**Task requirements**
- a) Reproduce the btrfs patch notes word for word, starting with "--- a/fs/btrfs/qgroup.c" and going on through "runtime quota activity.".
- b) Summarize the btrfs patch notes in two sentences.

------ Excerpt to read

Blob Blame History Raw
From: Jeff Mahoney <jeffm@suse.com>
Subject: btrfs: suspend qgroups during relocation recovery
References: bsc#1086467
Patch-mainline: Never, this is a workaround

Commit 824d8dff884 (btrfs: qgroup: Fix qgroup data leaking by using
subtree tracing) does the right, albeit slow, thing during relocation to
ensure qgroup correctness.  If a system crashes while relocation is
underway and there are many qgroups, the qgroup accounting for the
entire file system can end up in a single transaction that may take
an unreasonable time to run -- especially as relocation is done at
mount time in the mount process context.  The complexity of the backref
resolution may also force smaller systems out of memory.

This patch suspends qgroups while relocation recovery occurs and
resumes when it completes, kicking off the rescan worker as it does
for any other qgroup inconsistency.  The rescan worker splits up the
work into smaller transactions which commit in the background.

Signed-off-by: Jeff Mahoney <jeffm@suse.com>
---
 fs/btrfs/qgroup.c     |   79 ++++++++++++++++++++++++++++++++++++++++++++++++++
 fs/btrfs/qgroup.h     |    6 +++
 fs/btrfs/relocation.c |   16 ++++++++++
 3 files changed, 101 insertions(+)

--- a/fs/btrfs/qgroup.c
+++ b/fs/btrfs/qgroup.c
@@ -3270,6 +3270,85 @@ btrfs_qgroup_rescan(struct btrfs_fs_info
 	return 0;
 }
 
+/*
+ * Suspend runtime quota activity.

------------
------ Data entries

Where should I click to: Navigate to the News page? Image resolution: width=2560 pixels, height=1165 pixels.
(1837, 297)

------------
------ Data entries

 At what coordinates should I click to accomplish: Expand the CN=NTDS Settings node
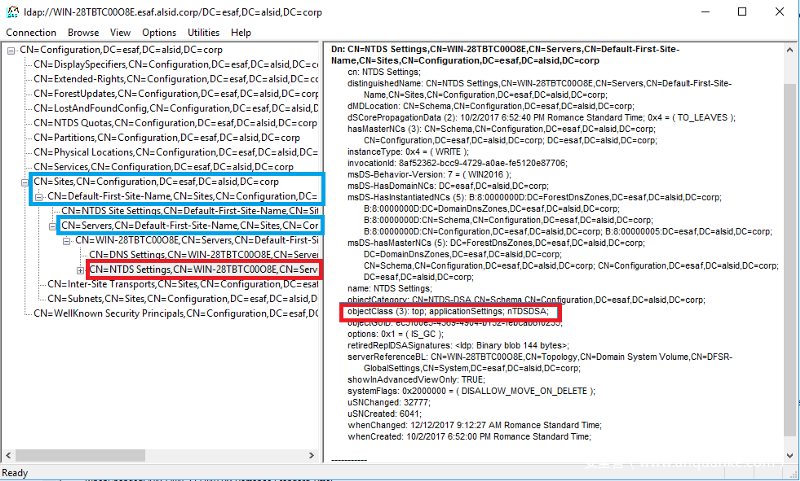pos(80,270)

------------

**Outputs in order**
- a)
--- a/fs/btrfs/qgroup.c
+++ b/fs/btrfs/qgroup.c
@@ -3270,6 +3270,85 @@ btrfs_qgroup_rescan(struct btrfs_fs_info
 	return 0;
 }
 
+/*
+ * Suspend runtime quota activity.

- b) Commit 824d8dff884 keeps qgroup accounting correct during relocation, but after a crash mid-relocation on a system with many qgroups, accounting for the whole file system can land in one very slow transaction at mount time and may push smaller systems out of memory. This patch suspends qgroups during relocation recovery and resumes them afterward, starting the rescan worker, which splits the work into smaller transactions committed in the background.